EXERCISE REQUIREMENTS
Would you retype, word for word, the line with "Screen dimensions: 882x911" and each line after it to the end of the entries below, leaving the pictures out?

MATERIAL FOR THIS EXERCISE
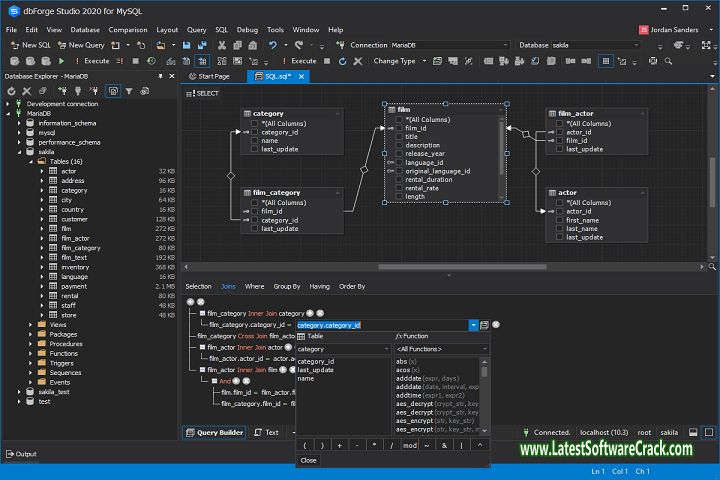Click the Cut scissors icon
The image size is (720, 480).
[x=220, y=45]
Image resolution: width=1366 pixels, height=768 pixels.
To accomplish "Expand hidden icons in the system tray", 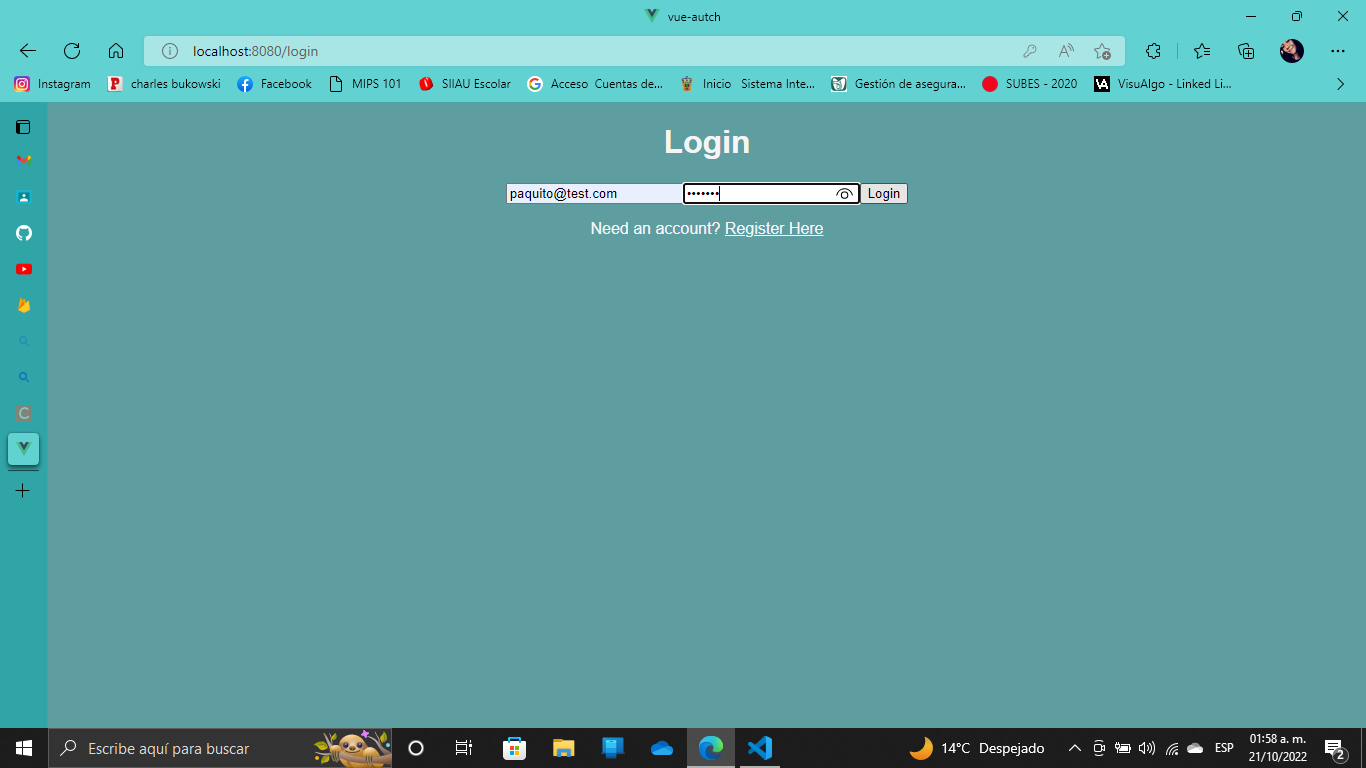I will pos(1074,747).
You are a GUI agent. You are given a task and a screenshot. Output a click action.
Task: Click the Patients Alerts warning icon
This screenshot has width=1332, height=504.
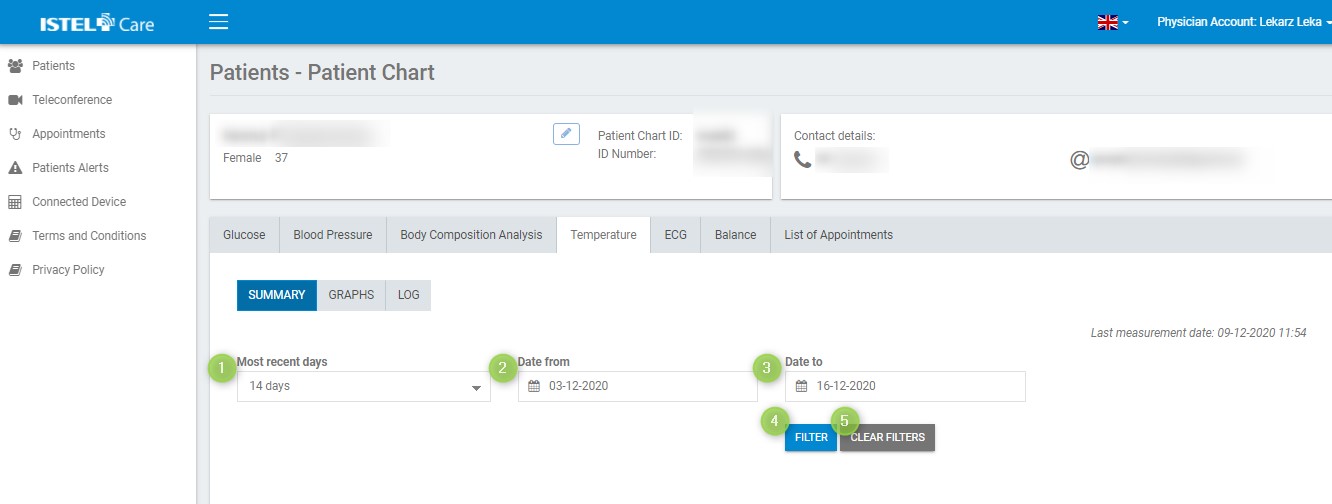coord(15,168)
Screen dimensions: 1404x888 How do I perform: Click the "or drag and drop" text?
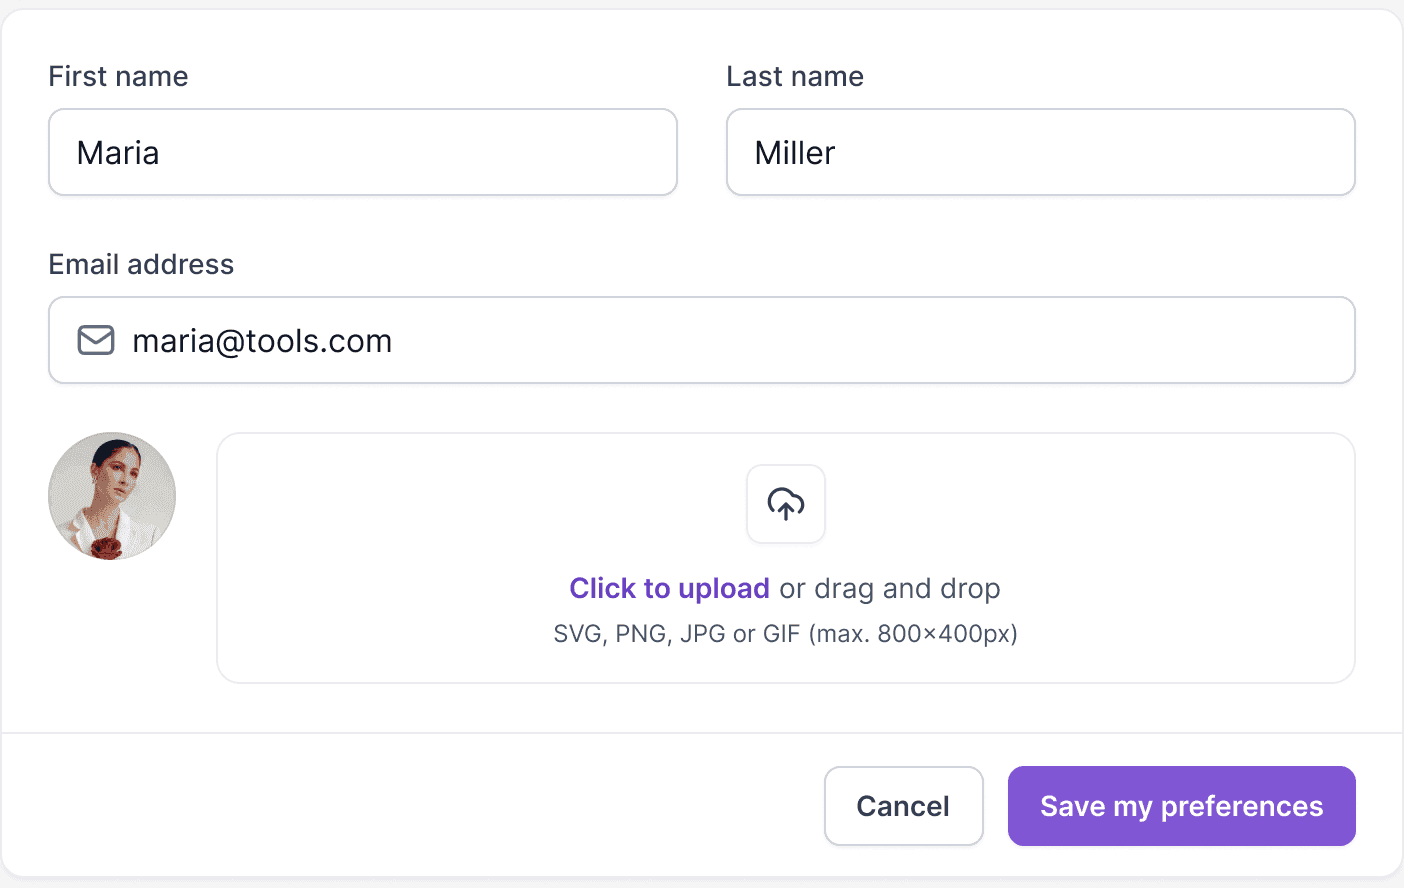(x=890, y=588)
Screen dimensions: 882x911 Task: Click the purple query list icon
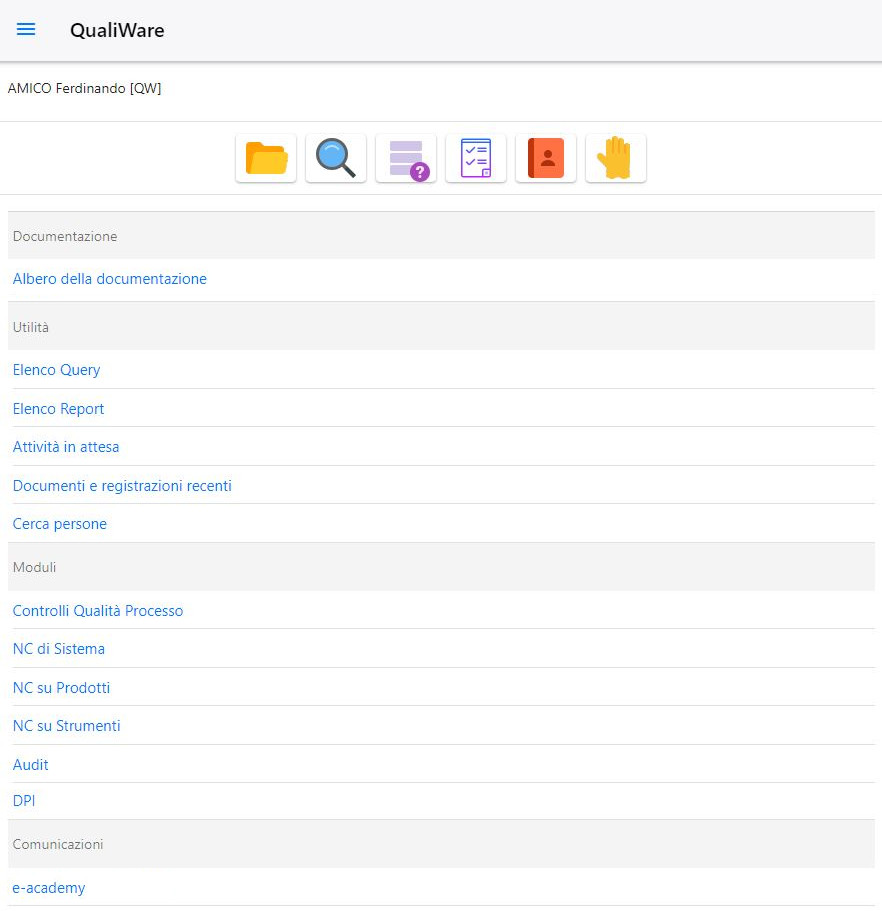(406, 158)
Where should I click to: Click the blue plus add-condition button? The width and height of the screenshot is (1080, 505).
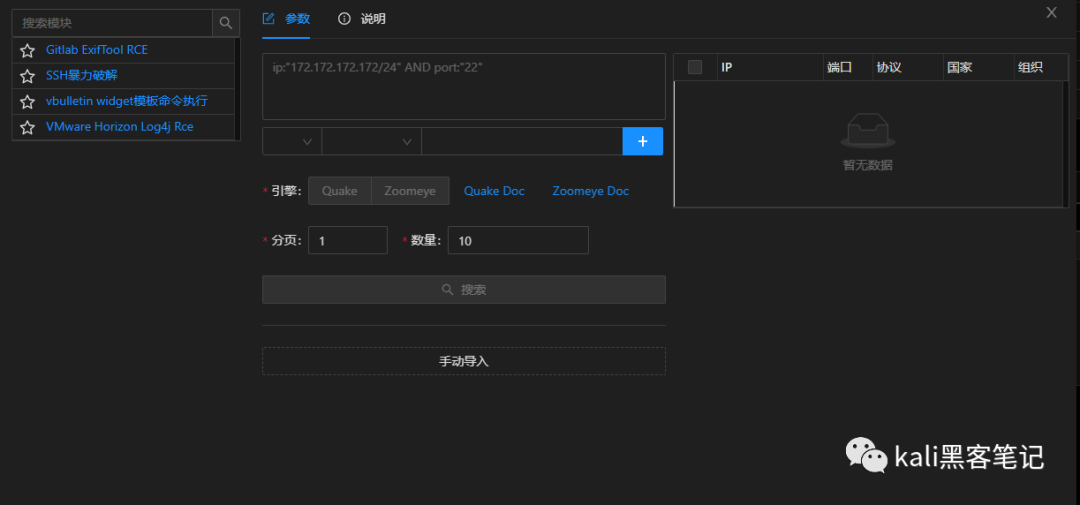click(642, 142)
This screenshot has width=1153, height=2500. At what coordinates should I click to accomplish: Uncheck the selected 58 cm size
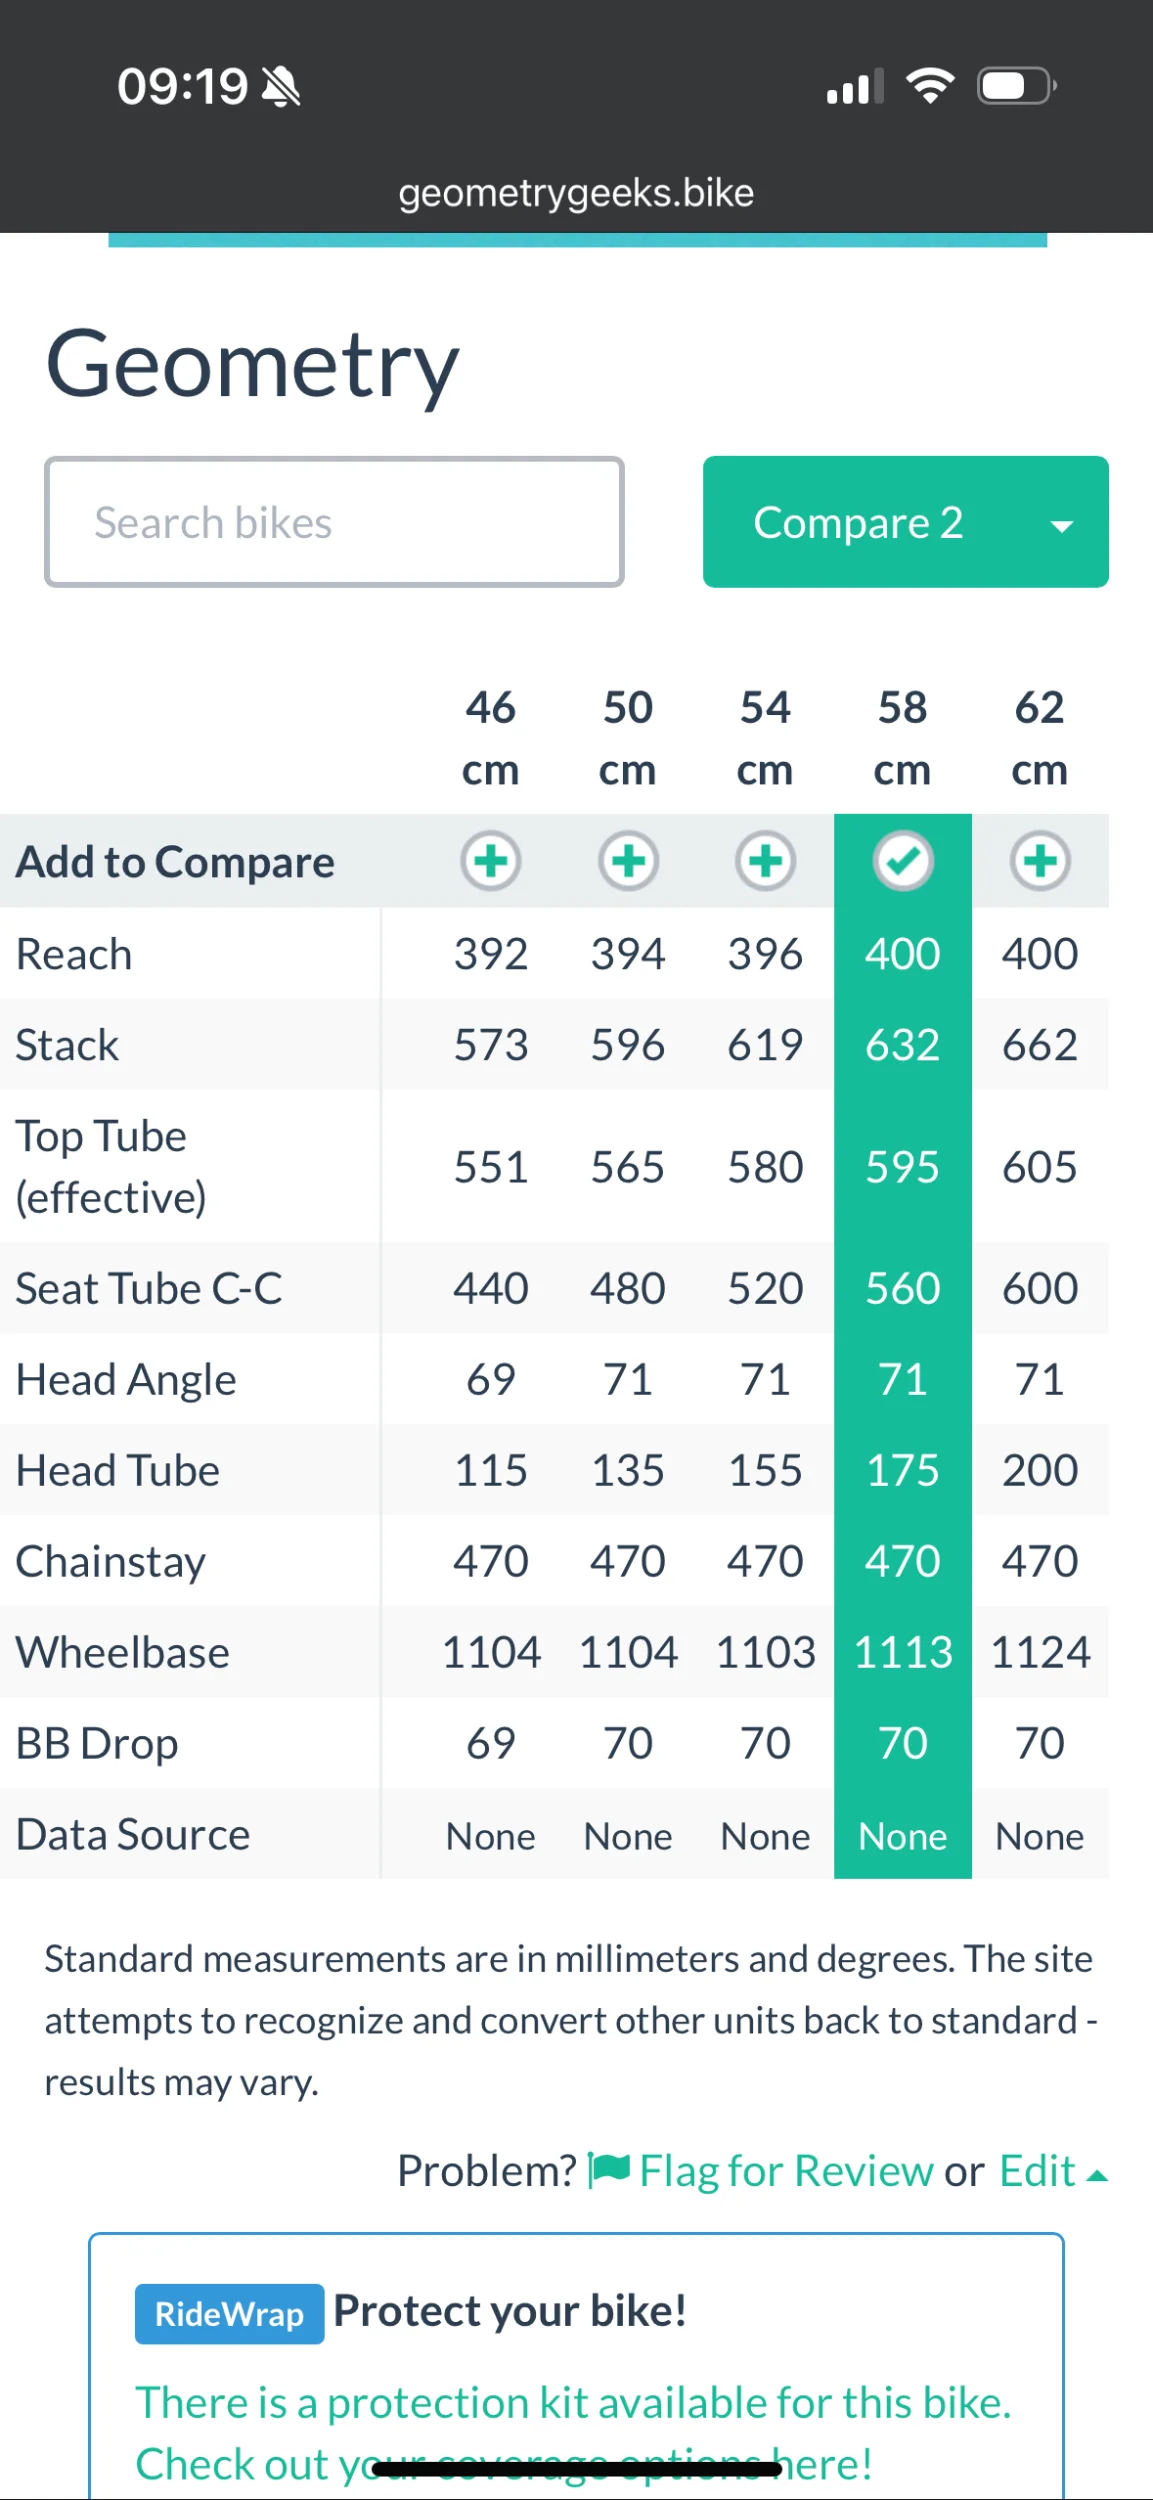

COMPLETED TASK
Screen dimensions: 882x911 Task: Click the purple query list icon
(406, 158)
Where should I click to: Click the blue plus add-condition button? The width and height of the screenshot is (1080, 505).
click(642, 142)
This screenshot has width=1153, height=2500. At what coordinates should I click to accomplish: Uncheck the selected 58 cm size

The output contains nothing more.